As I said earlier, we do have a decent measuring module here, though not matching the best ones. In @amirm typical SINAD test (5W/4Ω at 1Khz): datasheet claims 0.002 THD+N, which translates to ≃94db SINAD. In the same conditions, my NC250MP monoblocs would be ≃100db SINAD. Again, according to datasheets, with reference designs. I had to compare the AS1200 with these mentioned amps. No proper AB test. My only wondering is: will I lost audible transparency with the AS1200? Short answer: NO.

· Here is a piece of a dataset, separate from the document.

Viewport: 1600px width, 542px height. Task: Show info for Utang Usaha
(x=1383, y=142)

Note that the input for max power is rated at 5V. Fine, my AD2-DAC can go up to 19dBu (6.90V). Better set the Auto-Ref level, which provide the max SNR possible all the way to the max output. The good point with RME is: If there's something wrong, that comes from elsewhere! Well, I do hear literally nothing wrong with this amp. I simply cannot point any issue with what I heard. I do have the same feeling I had with Ncores: Very clean/stable power, up to insanely loud listening levels. The main difference here is about power. Of course, I feel like I have more physical bass, wider and deeper soundstage, more dynamics... Most probably due to psychoacoustics, again created by the feel of much more sensitive power.
For now, the Ncores are sold and the AS1200 won't go anywhere. What I got is nothing but an exceptional listening experience. Translate exceptional by: the music sounds as it should. Nothing more, nothing less. Some say everything is about power? Fine, I have tons in stock! A future-proof purchase for sure. Now I've got SOTA DAC/preamp, paired with an insanely powerful, yet transparent enough, power block... The only direction I can look at for upgrades is: speakers. Perfect situation for me.

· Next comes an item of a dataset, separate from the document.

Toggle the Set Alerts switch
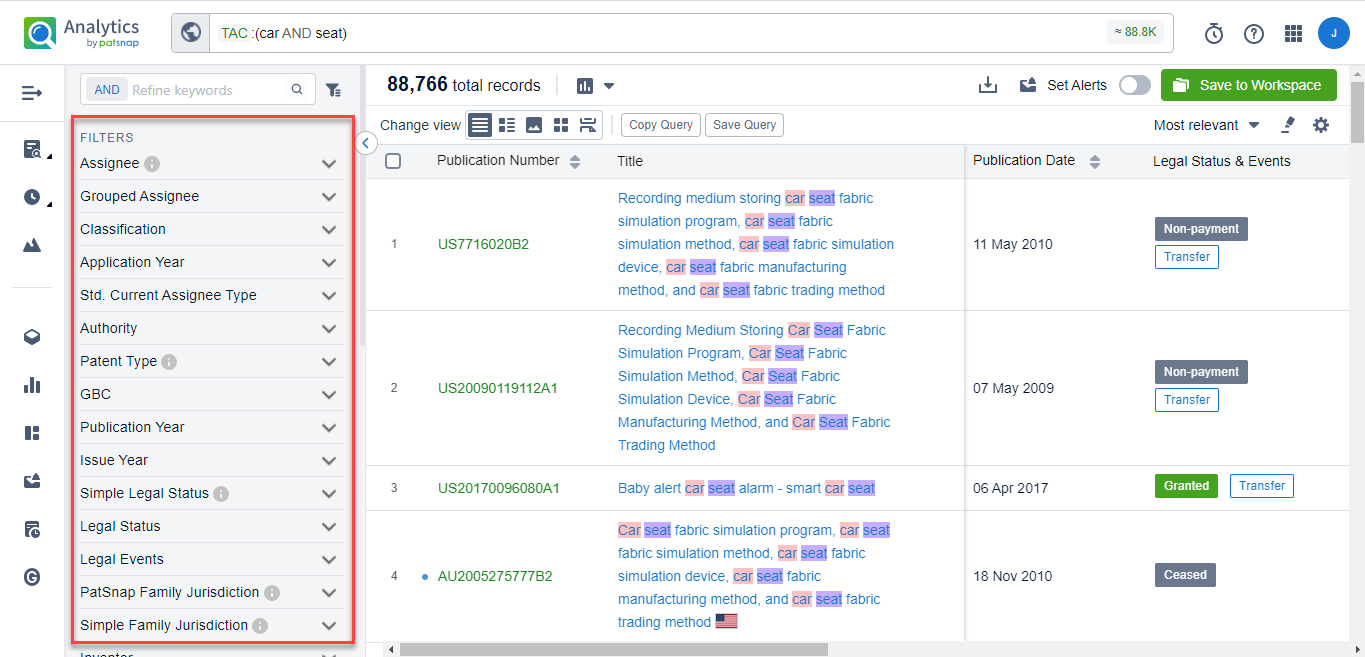The image size is (1365, 657). 1134,85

ConclusionI will do this as simple as I can with "pros" and "cons" style:
+ Stellar subjective listening experience with very clean, neutral and "big" sound.
+ Infinite power to drive literally anything.
+ Decent look. Unusual compact size considering the power.
+ Very good internal assembly with premium connectors and protected wires.
+ Cheapest 1200AS2 offering to my knowledge
- External build quality feels rather poor once hands on it.
- Hum noise from the module itself.
- Does need 5V output preamp/DAC to reach the full power.
Bottom line: Do I recommend the Apollon AS1200?... YES! For the price, sure, you could find better measuring or better built amps, but nothing close to the monsterhorsepower this AS1200 is able to deliver! Highly recommended if you can deal with its downsides.